→ Exercise aim
In the listing below, print exactly the lines from the first through the one that contains "Given: Click the Max".

→ Dataset records

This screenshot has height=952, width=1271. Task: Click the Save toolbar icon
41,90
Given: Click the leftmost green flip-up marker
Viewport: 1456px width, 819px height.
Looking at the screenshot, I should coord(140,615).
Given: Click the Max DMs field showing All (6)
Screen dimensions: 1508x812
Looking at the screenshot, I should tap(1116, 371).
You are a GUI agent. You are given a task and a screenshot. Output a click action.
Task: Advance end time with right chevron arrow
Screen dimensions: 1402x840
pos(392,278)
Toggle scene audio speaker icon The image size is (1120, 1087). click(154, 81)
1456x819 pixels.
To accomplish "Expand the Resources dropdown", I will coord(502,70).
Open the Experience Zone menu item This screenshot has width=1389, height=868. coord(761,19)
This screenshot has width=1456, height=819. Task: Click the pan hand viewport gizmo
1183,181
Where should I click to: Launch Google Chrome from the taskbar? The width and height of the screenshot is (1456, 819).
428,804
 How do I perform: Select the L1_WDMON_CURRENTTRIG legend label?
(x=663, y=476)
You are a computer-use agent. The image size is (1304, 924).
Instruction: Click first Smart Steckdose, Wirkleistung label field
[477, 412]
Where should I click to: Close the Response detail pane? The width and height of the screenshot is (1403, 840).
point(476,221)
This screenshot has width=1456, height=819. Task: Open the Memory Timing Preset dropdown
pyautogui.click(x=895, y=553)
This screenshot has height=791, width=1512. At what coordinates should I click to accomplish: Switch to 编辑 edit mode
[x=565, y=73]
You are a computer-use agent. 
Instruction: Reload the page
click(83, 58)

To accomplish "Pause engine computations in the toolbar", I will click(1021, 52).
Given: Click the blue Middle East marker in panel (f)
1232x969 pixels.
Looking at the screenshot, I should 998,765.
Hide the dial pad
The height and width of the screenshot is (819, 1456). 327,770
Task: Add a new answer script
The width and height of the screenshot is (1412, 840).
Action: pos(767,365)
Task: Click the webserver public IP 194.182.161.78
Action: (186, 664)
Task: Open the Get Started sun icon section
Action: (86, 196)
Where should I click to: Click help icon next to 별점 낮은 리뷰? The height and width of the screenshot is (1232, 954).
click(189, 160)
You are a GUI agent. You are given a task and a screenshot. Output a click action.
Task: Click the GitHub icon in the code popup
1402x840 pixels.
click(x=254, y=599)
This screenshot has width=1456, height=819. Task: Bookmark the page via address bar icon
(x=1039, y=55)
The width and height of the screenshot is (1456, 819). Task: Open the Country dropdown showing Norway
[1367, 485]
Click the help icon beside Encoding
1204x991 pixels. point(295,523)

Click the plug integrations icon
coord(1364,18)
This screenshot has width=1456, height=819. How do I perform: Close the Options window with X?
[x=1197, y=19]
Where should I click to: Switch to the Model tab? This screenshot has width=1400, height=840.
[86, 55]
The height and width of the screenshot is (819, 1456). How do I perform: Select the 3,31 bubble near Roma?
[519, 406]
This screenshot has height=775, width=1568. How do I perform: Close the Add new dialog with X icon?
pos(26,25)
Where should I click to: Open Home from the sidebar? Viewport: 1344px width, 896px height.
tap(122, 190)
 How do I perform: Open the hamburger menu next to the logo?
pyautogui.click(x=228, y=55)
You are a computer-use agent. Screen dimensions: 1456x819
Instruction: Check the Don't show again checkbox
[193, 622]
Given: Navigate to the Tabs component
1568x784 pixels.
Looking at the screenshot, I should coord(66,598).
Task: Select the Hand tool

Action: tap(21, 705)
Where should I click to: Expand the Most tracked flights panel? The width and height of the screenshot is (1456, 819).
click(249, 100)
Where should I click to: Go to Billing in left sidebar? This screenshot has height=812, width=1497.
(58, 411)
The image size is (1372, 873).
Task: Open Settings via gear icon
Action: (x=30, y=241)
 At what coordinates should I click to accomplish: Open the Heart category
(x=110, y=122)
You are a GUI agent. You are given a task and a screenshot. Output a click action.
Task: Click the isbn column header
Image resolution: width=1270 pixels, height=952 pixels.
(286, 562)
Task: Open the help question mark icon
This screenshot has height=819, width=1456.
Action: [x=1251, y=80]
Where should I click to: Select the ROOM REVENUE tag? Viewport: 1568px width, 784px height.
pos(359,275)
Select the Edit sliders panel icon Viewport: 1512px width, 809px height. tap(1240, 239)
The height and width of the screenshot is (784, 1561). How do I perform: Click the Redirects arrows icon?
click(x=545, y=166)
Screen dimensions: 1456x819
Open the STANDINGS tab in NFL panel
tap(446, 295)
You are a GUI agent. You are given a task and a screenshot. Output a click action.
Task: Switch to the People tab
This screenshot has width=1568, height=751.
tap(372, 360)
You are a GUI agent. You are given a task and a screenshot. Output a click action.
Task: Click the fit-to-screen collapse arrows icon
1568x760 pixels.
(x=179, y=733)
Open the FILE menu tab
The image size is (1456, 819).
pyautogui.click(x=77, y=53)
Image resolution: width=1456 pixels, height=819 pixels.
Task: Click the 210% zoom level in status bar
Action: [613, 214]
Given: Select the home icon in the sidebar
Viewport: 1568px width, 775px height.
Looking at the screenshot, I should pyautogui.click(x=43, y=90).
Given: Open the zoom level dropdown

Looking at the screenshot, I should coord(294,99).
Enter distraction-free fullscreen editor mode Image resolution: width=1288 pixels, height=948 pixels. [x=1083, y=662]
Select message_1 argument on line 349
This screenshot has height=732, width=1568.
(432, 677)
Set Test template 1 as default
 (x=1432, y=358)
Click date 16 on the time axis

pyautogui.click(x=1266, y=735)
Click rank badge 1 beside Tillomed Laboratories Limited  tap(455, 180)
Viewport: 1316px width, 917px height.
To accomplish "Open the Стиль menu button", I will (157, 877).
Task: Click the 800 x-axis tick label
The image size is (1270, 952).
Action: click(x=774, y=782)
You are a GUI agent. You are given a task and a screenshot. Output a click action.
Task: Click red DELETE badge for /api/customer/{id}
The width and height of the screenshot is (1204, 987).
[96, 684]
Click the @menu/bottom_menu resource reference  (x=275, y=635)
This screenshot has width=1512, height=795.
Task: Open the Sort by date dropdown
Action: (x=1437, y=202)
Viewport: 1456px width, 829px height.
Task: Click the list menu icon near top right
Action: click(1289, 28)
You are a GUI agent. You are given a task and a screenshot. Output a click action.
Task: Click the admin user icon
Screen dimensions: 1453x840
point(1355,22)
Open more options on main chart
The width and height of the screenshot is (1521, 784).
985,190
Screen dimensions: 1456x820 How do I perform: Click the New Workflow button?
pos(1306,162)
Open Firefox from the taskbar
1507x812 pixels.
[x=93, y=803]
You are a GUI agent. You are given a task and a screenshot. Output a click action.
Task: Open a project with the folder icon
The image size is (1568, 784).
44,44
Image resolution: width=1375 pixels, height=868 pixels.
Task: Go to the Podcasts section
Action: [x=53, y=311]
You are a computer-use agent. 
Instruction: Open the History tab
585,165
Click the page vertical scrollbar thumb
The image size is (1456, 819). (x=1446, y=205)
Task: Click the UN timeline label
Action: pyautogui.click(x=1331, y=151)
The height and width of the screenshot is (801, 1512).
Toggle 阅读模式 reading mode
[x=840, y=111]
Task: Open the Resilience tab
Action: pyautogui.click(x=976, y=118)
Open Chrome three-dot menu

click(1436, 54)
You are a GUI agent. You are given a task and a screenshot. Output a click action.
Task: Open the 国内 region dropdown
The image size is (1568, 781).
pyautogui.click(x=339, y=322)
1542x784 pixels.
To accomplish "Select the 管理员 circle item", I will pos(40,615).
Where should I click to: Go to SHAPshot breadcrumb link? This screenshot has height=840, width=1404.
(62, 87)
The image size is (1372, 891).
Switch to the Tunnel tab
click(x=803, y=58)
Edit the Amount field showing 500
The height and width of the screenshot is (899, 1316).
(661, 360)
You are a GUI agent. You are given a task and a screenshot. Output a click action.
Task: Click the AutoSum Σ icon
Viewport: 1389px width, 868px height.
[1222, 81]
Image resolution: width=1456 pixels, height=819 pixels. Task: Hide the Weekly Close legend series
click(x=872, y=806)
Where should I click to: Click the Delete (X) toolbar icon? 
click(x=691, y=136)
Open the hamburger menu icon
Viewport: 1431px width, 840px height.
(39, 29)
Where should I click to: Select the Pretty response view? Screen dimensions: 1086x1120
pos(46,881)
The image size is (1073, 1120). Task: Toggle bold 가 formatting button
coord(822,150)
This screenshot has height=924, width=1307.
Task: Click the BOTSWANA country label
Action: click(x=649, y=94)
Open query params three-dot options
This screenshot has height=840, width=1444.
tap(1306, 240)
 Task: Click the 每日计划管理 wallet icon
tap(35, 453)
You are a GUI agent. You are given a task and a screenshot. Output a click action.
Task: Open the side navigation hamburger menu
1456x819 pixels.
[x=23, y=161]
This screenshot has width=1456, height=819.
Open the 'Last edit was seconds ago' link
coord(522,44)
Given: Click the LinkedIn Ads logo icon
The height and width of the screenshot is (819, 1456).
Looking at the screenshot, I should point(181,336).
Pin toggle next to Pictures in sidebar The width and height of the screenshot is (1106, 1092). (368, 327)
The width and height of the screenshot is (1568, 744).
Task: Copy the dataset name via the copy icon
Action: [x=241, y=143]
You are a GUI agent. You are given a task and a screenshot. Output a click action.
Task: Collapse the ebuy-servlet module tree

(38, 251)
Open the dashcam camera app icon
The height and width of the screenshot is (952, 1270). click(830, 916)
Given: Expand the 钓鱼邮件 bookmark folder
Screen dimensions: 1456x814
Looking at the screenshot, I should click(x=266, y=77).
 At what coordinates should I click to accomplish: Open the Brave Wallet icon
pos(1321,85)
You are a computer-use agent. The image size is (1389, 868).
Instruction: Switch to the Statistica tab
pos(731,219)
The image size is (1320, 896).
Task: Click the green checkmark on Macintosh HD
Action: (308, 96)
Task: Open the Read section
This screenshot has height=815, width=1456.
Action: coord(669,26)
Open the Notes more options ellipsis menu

→ Solved exercise
This screenshot has height=952, width=1271. Task: Click the Save toolbar icon
41,90
Given: Click the leftmost green flip-up marker
Viewport: 1456px width, 819px height.
Looking at the screenshot, I should coord(140,615).
Given: Click the Max DMs field showing All (6)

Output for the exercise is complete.